第2当事者間に争いのない事実1特許庁における手続の経緯被告は,発明の名称を「車両積み下ろし方法および同装置」とする特許第3265421号(平成10年5月19日出願,平成14年1月11日設定登録
以下「本件特許」という。)の特許の特許権者である。
原告は,本件特許につき特許無効審判を請求し,この審判請求は無効2005-80042号事件として審理され,その過程で,平成17年4月28日,被告から訂正請求(以下「本件訂正」という。)がされた。その結果,特許庁は,同年12月20日,本件訂正を認めた上で,「本件審判の請求は,成り立たない。」との審決をし,平成18年1月6日,審決の謄本が原告に送達された。
2特許請求の範囲本件訂正前における本件特許の特許請求の範囲の請求項1ないし6の記載(以下,それぞれの発明を「本件特許発明1」ないし「本件特許発明6」といい,本件特許の明細書及び図面を「本件明細書」という。),本件訂正の内容及び本件訂正後の特許請求の範囲の請求項1ないし6の記載(以下,それぞれの発明を「訂正発明1」ないし「訂正発明6」といい,本件訂正後の明細書を「訂正明細書」という。)は,次のとおりである。

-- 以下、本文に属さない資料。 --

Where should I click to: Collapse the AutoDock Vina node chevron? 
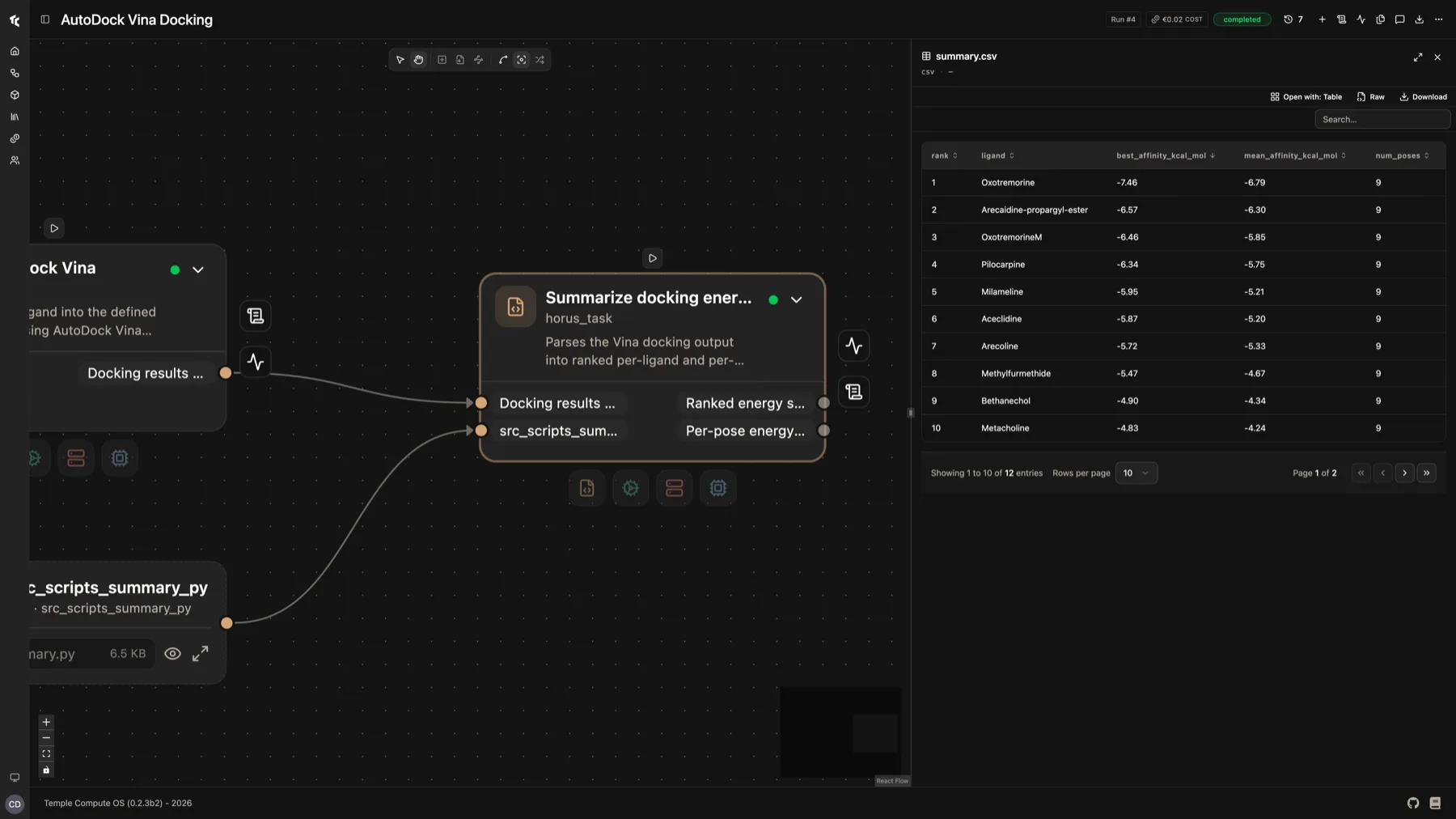click(x=198, y=269)
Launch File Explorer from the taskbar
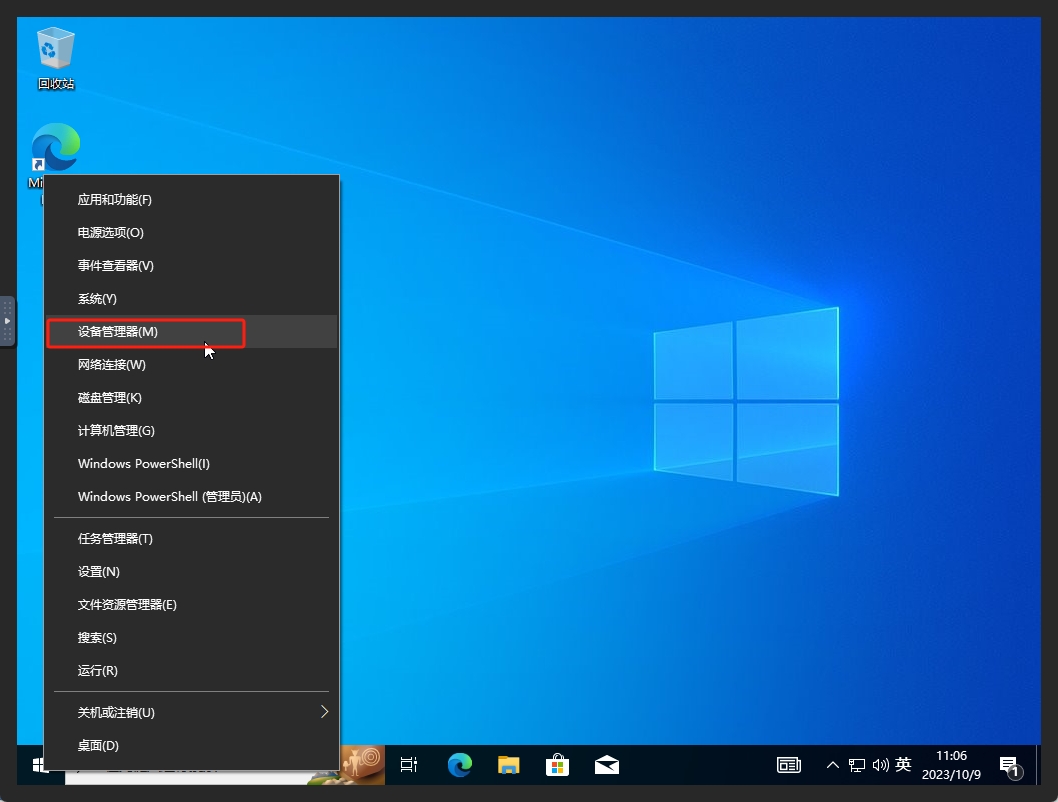Image resolution: width=1058 pixels, height=802 pixels. pyautogui.click(x=508, y=765)
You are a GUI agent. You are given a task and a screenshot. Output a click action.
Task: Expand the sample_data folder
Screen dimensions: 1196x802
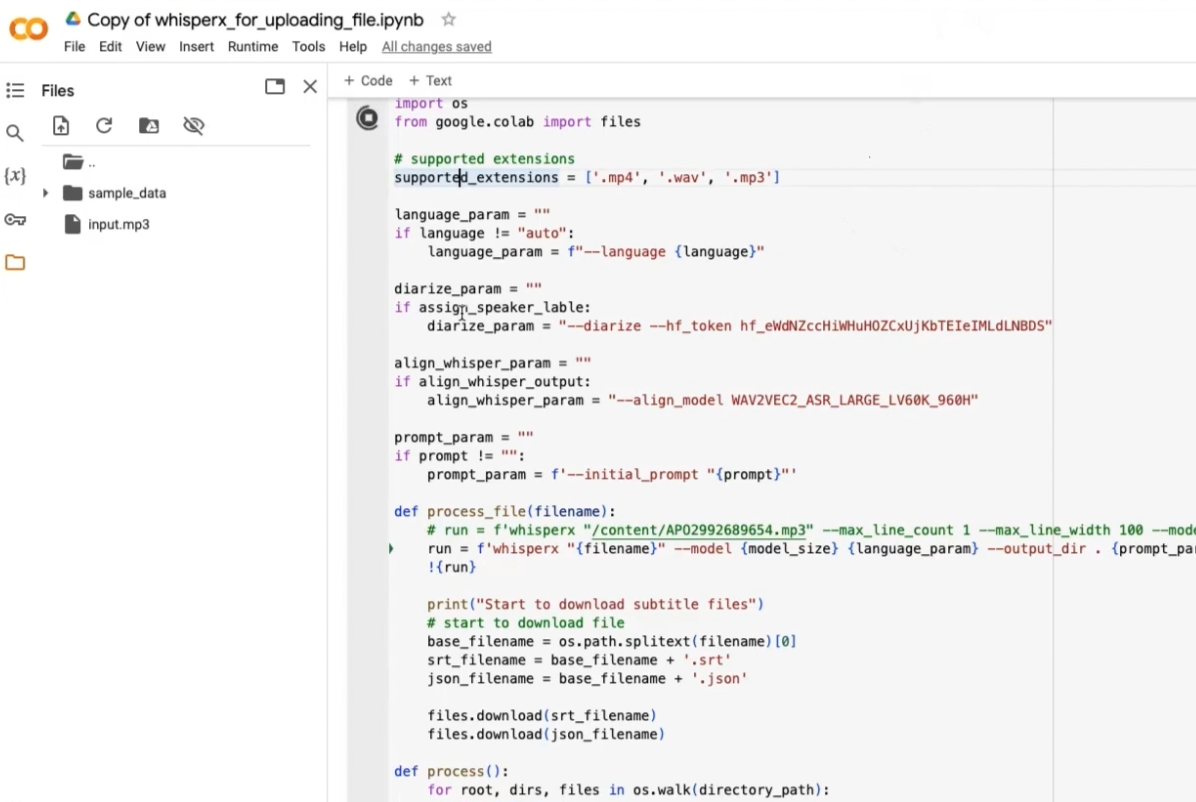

(1)本件特許発明「【請求項1】車両運搬車(R)のシャーシー(S)上の前方から後端部を経由してシャーシー(S)後端部の下位にわたって設けられた水平部(21a)・四分の一円弧部(21b)・鉛直部(21c)よりなるところのガイド(21)に沿い,車両運搬車(R)の荷台(20)を水平後方に移動し,その水平状態のまま地面(E)まで下降させて,その荷台(20)に車両(C)を載せ,水平状態のまま上昇させた後,前方に移動することによって車両(C)を車両運搬車(R)に載せることとしてなる車両積み下ろし方法。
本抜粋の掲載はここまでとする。